Studies which use HES data tend to assume that all income estimates refer only to the common reference period of July 1998 to June 1999. This is at least approximately true for employee and cash transfer income. For own business and property income, it is a valid assumption only if income levels are constant between the last financial year and the 1998-99 financial year. In cases where income levels are expected to have changed, researchers may wish to acknowledge or adjust for these differences.


Weekly household income

Estimates of weekly income are derived by dividing the sum of each household members’ personal income plus childrens’ income by the number of weeks over which it is collected. Thus, estimates of weekly income do not refer to any given week but to usual weekly income.

Income tax

Instead of collecting information on income tax paid, the ABS models the amount of income tax (plus medicare levy) payable by households according to the taxation criteria for 1998-99 and using the income and characteristics of household members as reported in the survey.

Information collected in the HES on household characteristics is not sufficiently comprehensive to enable the calculation of exact amounts of tax payable, but the model provides good proxy estimates.


DIFFERENCE BETWEEN INCOME AND EXPENDITURE

The HES provides information about both the income and the expenditure of households, but it would be misleading to regard the difference between average weekly income and the sum of the items of average weekly expenditure as a measure of saving.

First, to be properly understood, the concept of household saving needs to be articulated along with the concept of household wealth (assets less liabilities), and all forms of income and expenditure need to be measured and classified consistently with these concepts.
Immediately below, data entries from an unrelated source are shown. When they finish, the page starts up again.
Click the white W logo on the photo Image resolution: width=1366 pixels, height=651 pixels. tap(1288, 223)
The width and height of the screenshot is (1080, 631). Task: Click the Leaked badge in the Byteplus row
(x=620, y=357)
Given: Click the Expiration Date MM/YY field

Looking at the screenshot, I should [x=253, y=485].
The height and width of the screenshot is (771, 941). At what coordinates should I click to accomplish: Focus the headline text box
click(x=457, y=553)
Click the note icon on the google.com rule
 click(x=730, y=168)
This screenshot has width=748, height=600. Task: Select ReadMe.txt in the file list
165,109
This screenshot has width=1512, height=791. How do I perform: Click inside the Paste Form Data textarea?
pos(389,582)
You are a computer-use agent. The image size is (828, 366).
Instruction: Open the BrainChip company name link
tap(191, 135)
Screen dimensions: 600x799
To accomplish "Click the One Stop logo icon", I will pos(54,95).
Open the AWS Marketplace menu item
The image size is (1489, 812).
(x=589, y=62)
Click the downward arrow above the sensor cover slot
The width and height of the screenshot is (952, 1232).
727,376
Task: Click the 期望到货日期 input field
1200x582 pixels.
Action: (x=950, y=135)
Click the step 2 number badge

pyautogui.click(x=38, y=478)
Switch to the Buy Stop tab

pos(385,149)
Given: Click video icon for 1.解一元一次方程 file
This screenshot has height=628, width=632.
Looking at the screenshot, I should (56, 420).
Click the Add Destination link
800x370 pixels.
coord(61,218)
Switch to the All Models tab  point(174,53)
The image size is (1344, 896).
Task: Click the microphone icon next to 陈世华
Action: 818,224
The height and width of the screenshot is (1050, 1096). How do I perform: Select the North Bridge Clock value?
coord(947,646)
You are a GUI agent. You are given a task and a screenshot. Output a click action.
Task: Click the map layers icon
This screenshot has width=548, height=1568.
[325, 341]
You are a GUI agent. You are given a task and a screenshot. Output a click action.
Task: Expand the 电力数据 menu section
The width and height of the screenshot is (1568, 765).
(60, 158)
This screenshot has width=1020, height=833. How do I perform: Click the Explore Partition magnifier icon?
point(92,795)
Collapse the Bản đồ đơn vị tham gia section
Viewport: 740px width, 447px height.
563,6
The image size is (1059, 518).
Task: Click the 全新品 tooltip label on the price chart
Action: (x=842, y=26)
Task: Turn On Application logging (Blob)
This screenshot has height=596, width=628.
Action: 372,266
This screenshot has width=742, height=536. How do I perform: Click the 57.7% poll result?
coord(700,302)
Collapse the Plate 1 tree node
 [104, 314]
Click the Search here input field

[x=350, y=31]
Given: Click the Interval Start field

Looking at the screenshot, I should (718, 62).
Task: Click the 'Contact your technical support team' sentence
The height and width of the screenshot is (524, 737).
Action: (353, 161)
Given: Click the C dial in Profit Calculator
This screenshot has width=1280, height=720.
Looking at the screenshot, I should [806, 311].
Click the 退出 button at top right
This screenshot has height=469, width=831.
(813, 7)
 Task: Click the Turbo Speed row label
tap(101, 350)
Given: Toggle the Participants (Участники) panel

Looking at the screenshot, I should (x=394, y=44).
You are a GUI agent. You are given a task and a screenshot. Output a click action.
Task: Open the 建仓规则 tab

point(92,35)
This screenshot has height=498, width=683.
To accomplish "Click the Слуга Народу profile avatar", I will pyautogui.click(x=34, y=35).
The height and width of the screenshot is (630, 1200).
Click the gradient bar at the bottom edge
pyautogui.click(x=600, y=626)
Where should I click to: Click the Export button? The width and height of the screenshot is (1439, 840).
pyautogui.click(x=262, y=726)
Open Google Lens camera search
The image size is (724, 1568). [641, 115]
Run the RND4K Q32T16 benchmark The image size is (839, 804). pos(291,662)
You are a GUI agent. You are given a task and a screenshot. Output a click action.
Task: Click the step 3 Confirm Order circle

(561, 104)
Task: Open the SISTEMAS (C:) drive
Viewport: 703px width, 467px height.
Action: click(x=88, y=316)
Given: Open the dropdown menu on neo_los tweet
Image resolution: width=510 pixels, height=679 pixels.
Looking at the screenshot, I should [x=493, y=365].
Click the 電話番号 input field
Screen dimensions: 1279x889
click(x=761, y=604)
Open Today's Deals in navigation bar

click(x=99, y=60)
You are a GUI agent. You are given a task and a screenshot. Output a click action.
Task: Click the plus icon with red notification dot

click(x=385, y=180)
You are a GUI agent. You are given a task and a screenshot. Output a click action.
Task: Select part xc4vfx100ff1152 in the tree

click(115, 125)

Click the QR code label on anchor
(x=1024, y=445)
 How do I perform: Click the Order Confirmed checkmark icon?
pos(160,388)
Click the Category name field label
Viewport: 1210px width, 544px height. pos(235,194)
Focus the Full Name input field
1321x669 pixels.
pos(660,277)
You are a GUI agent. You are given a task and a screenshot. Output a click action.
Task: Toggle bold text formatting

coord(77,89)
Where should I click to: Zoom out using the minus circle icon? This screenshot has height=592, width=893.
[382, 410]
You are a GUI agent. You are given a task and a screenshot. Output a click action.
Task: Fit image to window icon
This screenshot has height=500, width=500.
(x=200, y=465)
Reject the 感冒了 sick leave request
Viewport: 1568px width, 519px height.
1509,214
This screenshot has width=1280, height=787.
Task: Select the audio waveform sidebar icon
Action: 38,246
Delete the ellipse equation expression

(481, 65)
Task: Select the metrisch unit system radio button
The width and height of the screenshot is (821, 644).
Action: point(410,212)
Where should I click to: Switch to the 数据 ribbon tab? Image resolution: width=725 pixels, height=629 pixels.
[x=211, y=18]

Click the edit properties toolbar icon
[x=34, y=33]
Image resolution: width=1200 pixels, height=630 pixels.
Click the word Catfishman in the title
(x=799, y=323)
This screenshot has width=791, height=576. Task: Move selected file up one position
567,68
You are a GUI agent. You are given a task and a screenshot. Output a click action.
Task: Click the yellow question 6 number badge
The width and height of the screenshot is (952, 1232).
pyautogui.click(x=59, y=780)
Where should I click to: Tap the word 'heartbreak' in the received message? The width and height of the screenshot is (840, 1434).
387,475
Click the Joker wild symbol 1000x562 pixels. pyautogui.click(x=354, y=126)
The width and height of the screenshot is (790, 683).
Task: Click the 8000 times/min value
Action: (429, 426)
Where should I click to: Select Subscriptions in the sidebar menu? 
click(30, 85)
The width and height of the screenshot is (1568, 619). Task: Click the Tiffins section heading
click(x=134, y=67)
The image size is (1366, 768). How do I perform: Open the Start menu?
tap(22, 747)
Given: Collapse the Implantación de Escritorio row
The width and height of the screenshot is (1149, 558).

The HES does not attempt to do this. For example, the HES measure of income does not include capital gains or windfall gains such as inheritances. Rather, it focuses on the regular and recurring forms of income; expenditure on current consumption of goods and services; the major component of regular current transfers (income tax); and three major items of expenditure which can be regarded as investment expenditure (‘mortgage repayments-principal (selected dwelling)’, ‘other capital housing costs’ and ‘superannuation and life insurance’). The three items of investment expenditure are included in the HES because they are a significant regular commitment of many households which have to be financed from regular income.

Second, there are significant timing differences between the different components of income and expenditure collected:

  • expenditure does not cover all current payments because expenditure was collected on an acquisitions basis;
  • income does not cover all current receipts because it was collected on a usual receipts basis;
  • expenditure does not cover a common reference period. Expenditure estimates for different items refer to different periods;
  • income does not cover a common reference period. Income estimates for different sources of income refer to different periods.

The timing problem is likely to be greatest for households for which the major source of income is unincorporated business activity. Recorded income will relate to the previous financial year, while expenditure will mostly relate to a period within the current financial year. If business profitability is significantly different between the two years, then there may be a significant discrepancy between the recorded income and expenditure components which do not reflect the saving pattern of the household. While such differences will disappear to a certain extent through summing across households, there may still be an impact on aggregate estimates if, for example, all farmers had a bad season in one year and a good season in the following year. More importantly, there will be a definite impact on the quintile analysis of HES data.

HES income and expenditure estimates therefore do not balance for individual households or for groups of households and the difference between income and expenditure cannot be considered to be a measure of saving.